▶ _GOAL_
Update the lines starting at the one that contains "How do I perform: Open" and ending at the one that contains "Action: 765,243" by replacing "dropdown" with "menu" and leaving everything else unchanged. Return only those lines, without the pictures.

▶ _STORED DATA_

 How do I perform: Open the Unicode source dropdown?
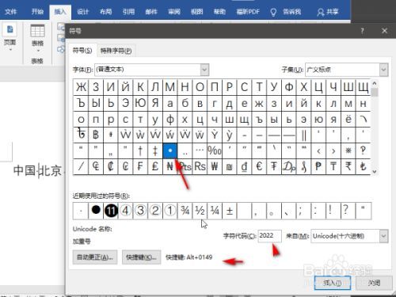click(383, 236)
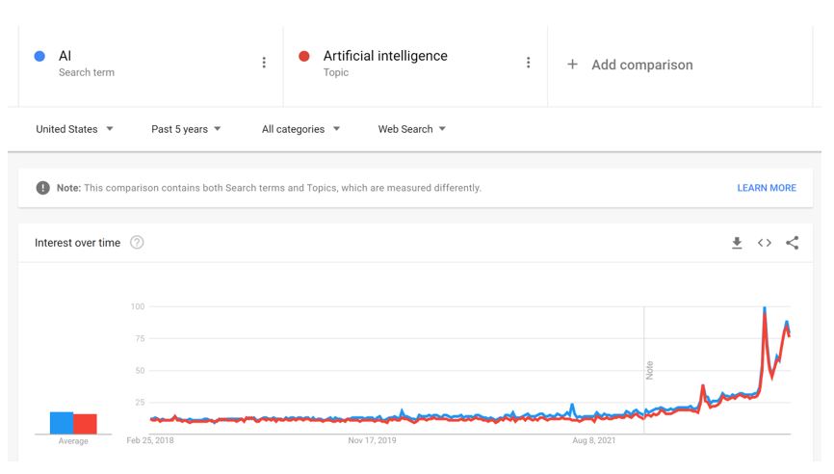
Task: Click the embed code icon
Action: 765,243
---
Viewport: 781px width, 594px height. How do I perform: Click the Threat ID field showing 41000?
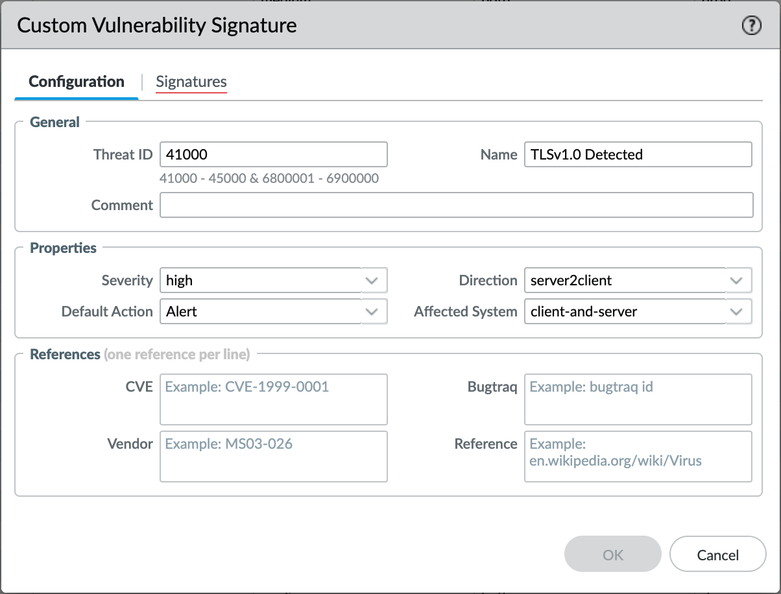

▶ _EXERCISE OUTPUT_
 How do I perform: Open the Unicode source menu?
click(383, 236)
Task: Click the embed code icon
Action: 765,243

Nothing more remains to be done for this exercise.